> **What is expected**
Among the lines below, tally those that hold "Releases". Return the number and nothing more.

> **Data for review**
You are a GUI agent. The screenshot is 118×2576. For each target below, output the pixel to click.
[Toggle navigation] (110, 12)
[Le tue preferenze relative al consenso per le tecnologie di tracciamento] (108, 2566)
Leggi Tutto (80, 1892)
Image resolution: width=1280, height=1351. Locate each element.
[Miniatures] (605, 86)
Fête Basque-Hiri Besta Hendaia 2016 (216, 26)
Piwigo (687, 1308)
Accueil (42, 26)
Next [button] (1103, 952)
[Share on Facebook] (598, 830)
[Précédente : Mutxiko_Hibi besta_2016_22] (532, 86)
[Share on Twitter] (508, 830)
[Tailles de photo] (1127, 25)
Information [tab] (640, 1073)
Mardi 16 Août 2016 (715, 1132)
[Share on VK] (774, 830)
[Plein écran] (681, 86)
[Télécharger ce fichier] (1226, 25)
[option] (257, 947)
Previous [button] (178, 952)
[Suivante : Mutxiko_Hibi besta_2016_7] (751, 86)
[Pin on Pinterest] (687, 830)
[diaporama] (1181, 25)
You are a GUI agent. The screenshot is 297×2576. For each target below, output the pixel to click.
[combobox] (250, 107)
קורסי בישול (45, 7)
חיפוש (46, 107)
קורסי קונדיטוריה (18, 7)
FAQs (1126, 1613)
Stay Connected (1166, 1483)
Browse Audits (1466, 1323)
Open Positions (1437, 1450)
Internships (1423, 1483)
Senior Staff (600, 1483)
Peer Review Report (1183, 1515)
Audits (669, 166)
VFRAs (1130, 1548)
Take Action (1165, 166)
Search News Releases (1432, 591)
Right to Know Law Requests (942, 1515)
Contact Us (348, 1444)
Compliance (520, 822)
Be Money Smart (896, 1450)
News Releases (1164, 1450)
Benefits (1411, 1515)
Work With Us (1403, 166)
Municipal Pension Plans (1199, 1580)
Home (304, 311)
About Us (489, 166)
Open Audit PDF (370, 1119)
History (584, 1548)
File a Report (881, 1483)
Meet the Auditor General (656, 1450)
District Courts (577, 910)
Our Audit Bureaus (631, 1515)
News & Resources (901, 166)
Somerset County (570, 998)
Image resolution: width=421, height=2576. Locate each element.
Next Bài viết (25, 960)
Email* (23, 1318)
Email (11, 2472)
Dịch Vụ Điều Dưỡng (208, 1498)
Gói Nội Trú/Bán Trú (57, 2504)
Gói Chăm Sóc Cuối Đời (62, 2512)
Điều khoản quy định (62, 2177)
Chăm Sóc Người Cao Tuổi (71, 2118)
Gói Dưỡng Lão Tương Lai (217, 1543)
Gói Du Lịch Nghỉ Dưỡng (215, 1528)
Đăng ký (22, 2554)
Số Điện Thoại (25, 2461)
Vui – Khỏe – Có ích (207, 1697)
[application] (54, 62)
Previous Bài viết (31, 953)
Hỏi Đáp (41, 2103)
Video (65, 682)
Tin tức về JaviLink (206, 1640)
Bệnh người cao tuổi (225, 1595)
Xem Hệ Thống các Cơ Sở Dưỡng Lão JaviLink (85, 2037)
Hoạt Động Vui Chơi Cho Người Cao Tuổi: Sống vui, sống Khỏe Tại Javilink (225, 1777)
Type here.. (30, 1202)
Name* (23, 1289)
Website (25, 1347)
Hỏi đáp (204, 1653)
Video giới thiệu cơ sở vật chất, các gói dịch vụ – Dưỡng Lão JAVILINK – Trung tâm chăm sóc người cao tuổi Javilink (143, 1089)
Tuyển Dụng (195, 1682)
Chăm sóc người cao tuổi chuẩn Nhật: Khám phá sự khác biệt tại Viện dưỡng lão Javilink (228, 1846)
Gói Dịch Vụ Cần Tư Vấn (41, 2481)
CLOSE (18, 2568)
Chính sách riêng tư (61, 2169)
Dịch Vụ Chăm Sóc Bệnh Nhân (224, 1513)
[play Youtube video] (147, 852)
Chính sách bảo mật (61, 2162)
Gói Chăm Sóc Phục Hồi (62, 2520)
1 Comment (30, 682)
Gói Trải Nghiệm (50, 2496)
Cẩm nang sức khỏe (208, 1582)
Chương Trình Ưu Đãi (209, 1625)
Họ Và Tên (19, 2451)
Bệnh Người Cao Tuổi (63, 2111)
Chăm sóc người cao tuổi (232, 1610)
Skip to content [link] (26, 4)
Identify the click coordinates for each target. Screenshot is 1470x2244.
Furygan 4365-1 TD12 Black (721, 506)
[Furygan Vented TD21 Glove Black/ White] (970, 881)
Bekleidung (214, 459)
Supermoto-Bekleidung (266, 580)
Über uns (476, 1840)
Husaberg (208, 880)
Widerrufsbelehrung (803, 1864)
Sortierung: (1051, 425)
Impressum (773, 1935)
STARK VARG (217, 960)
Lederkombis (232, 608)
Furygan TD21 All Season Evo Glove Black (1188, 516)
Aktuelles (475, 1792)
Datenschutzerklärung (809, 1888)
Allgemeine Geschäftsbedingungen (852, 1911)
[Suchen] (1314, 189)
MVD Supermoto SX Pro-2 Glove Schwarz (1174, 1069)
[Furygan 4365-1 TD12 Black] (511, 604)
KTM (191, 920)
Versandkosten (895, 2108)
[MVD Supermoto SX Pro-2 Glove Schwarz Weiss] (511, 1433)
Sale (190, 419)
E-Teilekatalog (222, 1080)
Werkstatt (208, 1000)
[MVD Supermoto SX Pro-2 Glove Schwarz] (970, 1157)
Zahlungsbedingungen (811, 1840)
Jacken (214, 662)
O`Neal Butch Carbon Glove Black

> **Response**
2